TASK DESCRIPTION » Give back an exact copy of the lines in the records below, from the line that has "Task: Download sikulixlibsmac-1.1.0.jar file" through the line that has "Viewport: 559px width, 634px height.", and nothing besides.

RECORDS FOR THIS TASK »
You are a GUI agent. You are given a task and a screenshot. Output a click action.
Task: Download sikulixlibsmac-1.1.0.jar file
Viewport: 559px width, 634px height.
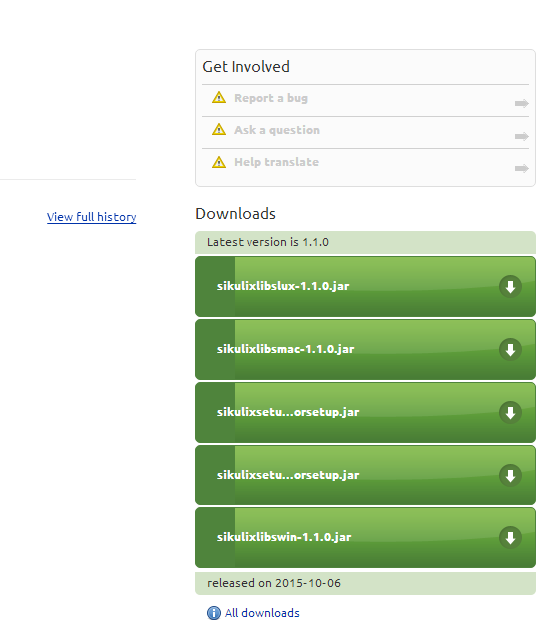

--

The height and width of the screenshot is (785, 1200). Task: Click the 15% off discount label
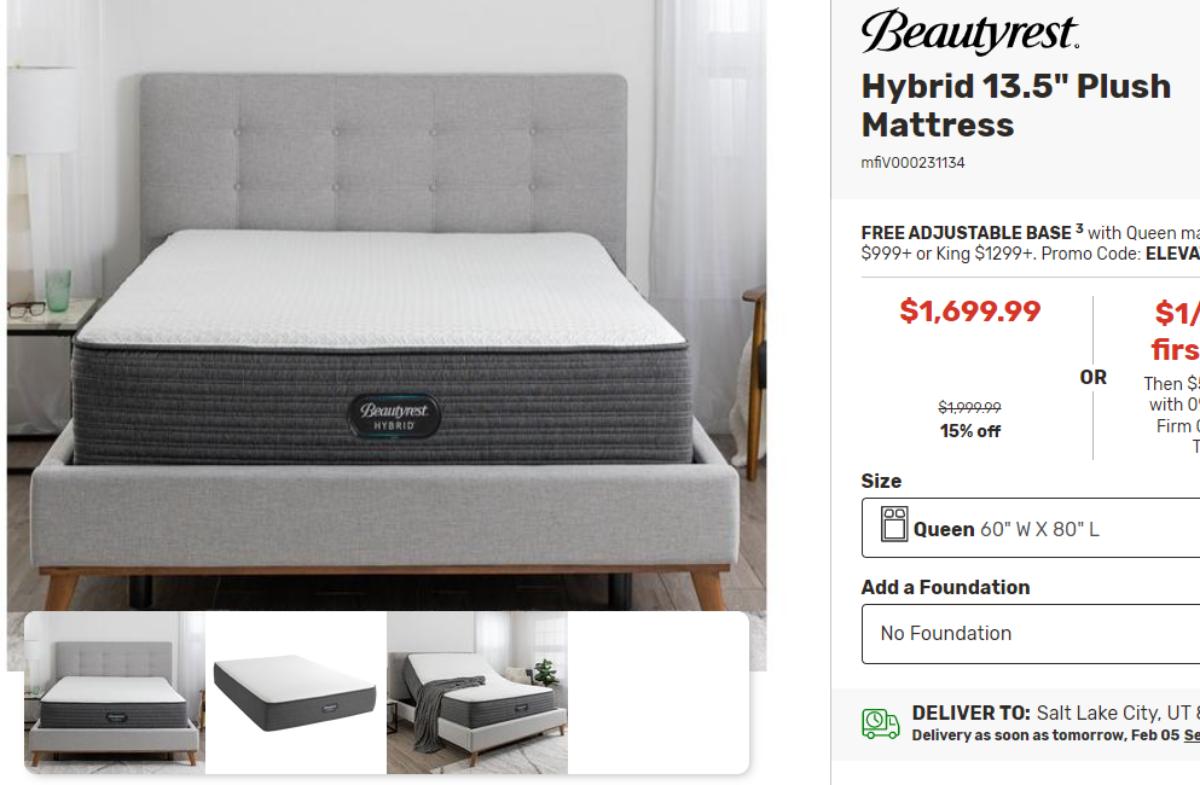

...

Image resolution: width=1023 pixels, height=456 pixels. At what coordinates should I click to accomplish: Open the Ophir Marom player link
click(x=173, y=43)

RESULT »
Task: Download sikulixlibsmac-1.1.0.jar file
Viewport: 559px width, 634px height.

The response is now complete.